This makes a bit more sense than the Asteroid Redirect Mission that has all but been stripped of its feathers. [LINK]
“DART would be NASA’s first mission to demonstrate what’s known as the kinetic impactor technique — striking the asteroid to shift its orbit — to defend against a potential future asteroid impact,” said Lindley Johnson, planetary defense officer at NASA Headquarters in Washington. “This approval step advances the project toward an historic test with a non-threatening small asteroid.”
While current law directs the development of the DART mission, DART is not identified as a specific budget item in the Administration’s Fiscal Year 2018 budget.
The target for DART is an asteroid that will have a distant approach to Earth in October 2022, and then again in 2024. The asteroid is called Didymos — Greek for “twin” — because it’s an asteroid binary system that consists of two bodies: Didymos A, about one-half mile (780 meters) in size, and a smaller asteroid orbiting it called Didymos B, about 530 feet (160 meters) in size. DART would impact only the smaller of the two bodies, Didymos B.

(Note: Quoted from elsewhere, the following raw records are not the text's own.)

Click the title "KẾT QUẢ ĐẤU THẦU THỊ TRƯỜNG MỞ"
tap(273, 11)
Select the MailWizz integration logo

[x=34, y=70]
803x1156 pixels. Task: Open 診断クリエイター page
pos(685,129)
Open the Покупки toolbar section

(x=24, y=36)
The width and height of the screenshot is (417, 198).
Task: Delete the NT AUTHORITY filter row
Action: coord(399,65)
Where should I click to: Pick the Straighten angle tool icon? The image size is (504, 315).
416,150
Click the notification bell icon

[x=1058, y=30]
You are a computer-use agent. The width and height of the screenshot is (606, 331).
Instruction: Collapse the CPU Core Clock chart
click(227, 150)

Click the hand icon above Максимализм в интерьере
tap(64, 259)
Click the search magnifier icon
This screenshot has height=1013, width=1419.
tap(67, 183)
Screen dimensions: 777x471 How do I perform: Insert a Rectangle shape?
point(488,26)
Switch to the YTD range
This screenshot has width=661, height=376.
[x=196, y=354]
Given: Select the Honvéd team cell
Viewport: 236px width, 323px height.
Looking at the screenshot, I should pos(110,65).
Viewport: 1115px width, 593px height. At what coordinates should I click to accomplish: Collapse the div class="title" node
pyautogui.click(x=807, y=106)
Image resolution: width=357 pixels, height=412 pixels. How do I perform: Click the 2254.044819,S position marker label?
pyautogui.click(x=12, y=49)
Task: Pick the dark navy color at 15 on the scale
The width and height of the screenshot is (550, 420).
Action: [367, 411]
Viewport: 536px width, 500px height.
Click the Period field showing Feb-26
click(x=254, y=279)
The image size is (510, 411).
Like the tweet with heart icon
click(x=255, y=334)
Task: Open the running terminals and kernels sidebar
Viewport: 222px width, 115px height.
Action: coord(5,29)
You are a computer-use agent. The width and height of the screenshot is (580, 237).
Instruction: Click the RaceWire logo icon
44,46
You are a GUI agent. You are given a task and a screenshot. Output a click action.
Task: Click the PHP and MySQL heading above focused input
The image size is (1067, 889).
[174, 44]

The Didymos system has been closely studied since 2003. The primary body is a rocky S-type object, with composition similar to that of many asteroids. The composition of its small companion, Didymos B, is unknown, but the size is typical of asteroids that could potentially create regional effects should they impact Earth.
The impactor technique has already been demonstrated with a comet as a target by the Deep Impact mission.